EXERCISE INSTRUCTIONS: A verbatim copy of the lines starting at the one with "1428x671 pixels." and ending at the last line below is required; include nothing else.

GIVEN RECORDS:
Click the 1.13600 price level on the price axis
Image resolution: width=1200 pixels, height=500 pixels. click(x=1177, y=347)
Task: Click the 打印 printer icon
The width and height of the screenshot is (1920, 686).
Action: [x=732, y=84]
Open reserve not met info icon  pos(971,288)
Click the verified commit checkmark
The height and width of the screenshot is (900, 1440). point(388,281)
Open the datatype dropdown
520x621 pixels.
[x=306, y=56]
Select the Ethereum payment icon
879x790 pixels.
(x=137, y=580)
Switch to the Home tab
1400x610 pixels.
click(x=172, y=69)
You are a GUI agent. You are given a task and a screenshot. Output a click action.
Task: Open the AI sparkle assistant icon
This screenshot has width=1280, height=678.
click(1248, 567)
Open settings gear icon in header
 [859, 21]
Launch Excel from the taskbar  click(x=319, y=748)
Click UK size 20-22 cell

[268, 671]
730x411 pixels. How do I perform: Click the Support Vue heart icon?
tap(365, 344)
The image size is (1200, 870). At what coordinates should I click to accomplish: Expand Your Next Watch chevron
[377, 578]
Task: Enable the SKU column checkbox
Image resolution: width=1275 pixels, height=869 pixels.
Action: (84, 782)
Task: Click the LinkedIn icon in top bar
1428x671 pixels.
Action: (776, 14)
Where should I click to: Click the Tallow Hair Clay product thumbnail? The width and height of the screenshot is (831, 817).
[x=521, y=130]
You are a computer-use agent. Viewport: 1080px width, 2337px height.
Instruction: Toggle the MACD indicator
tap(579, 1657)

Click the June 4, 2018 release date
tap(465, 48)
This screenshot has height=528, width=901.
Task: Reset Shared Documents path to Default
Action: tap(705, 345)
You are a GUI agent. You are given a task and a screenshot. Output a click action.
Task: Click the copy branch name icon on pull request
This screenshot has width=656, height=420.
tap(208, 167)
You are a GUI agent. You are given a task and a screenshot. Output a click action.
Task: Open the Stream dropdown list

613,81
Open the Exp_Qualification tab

THE COMPLETED TASK:
1428x671 pixels.
Action: (776, 14)
Where should I click to: Click the Tallow Hair Clay product thumbnail? The width and height of the screenshot is (831, 817).
[x=521, y=130]
You are a computer-use agent. Viewport: 1080px width, 2337px height.
Instruction: Toggle the MACD indicator
tap(579, 1657)

Click the June 4, 2018 release date
tap(465, 48)
This screenshot has height=528, width=901.
Task: Reset Shared Documents path to Default
Action: tap(705, 345)
You are a GUI agent. You are given a task and a screenshot. Output a click action.
Task: Click the copy branch name icon on pull request
This screenshot has width=656, height=420.
tap(208, 167)
You are a GUI agent. You are given a task and a screenshot. Output a click action.
Task: Open the Stream dropdown list

613,81
Open the Exp_Qualification tab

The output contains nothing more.